Можно себе представить, как завопил Мережковский, вывернутый наизнанку от раболепного восторга, что дуче тут же должен был его осадить: «Тише, тише, тише».
Мережковский под этот заказ несколько раз получал деньги. Переводил этого Данте известный итальянский писатель, поэт русского происхождения Ринальдо Петрович Кюфферле[680], переводивший и мои две итальянские книги: «Альтро аморэ» и «Эсперианцо американо». От него я кое-что слышал о трансакциях Мережковского.
Сам Дмитрий Сергеевич, отнюдь не стесняясь, рассказывал о своих отношениях с Муссолини:
— Пишешь — не отвечают! Объясняешь — не понимают! Просишь — не дают!
И это стало веселой поговоркой на Монпарнасе применительно к нашим делам.
Мережковский сравнивал Данте с Муссолини и даже в пользу последнего: забавно было бы прочесть теперь сей тайноведческий труд по-итальянски.
Впрочем, вскоре поспел Гитлер, и тут родные гады откровенно зашевелились, выползая на солнышко из темных углов.
Мережковский полетел на нюрнбергский свет с пылом юной бабочки. Идея кристально чиста и давно продумана: в России восторжествовал режим дьявола, предсказанный Гоголем и Достоевским… Гитлер борется с коммунизмом. Кто поражает дракона, должен быть архангелом или, по меньшей мере, ангелом. Марксизм — антихрист; антимарксизм — антиантихрист: quod erat demonstrandum! [Что и требовалось доказать — лат.]
О Муссолини он еще осведомлялся: кто ты есть?.. Но тут, с немцами, и спрашивать нечего: все понятно и приятно.

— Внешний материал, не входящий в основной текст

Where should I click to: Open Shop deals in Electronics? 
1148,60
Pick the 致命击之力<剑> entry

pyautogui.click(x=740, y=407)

К тому времени большинство из нас перестало бывать у Мережковских. Кровь невинных уже просачивалась даже под их ковер в квартирке, украшенной образками св. Терезы маленькой, любимицы Зинаиды Николаевны. Там, на улице Колонель Боннэ, вскоре начали появляться, как потом выразился Фельзен, «совсем другие люди».
Иванов, конечно, пристроился к победному обозу и собирался наконец превратиться в отечественного поэта, кумира русской молодежи. Впрочем, думаю, что вполне уютно тогда чувствовал себя только один Злобин.
Злобин, петербургский недоучившийся мальчик, друг Иванова, левша с мистическими склонностями, заменил Философова в хозяйстве Мережковских. На мои недоумевающие вопросы Фельзен добродушно отвечал:
— Мне сообщали осведомленные люди, что у Зинаиды Николаевны какой-то анатомический дефект…
И, снисходительно посмеиваясь, добавлял:
— Говорят, что Дмитрий Сергеевич любит подсматривать в щелочку.
Как бы там ни было, но Злобин постепенно приобрел подавляющее влияние на эту дряхлеющую и выживающую из ума чету. Вероятно, он ее пугал грядущей зимою: холодом, голодом, болезнями… А с другой стороны, борьба с дьяволом-коммунизмом, пайки, специальный поезд Берлин — Москва, эпоха Третьего Завета, новая вселенская церковь и, конечно, полное издание сочинений Мережковского в роскошном переплете. Влияние, любовь, ученики.
Догадки, догадки, догадки… Но как же иначе объяснить глупость этого профессионального мудреца, слепо пошедшего за немецким чурбаном? Где хваленая интуиция Мережковского, его знание тайных путей и подводных царств, Атлантиды и горнего Ерусалима? Старичок этот мне всегда казался иллюстрацией к «Страшной мести» Гоголя.
Недаром на большом, сводном собрании, где выступал Мережковский вместе с Андре Жидом, французская молодежь весело кричала:
— Cadavre! Cadavre! Cadavre! [Труп! Труп! Труп! — фр.].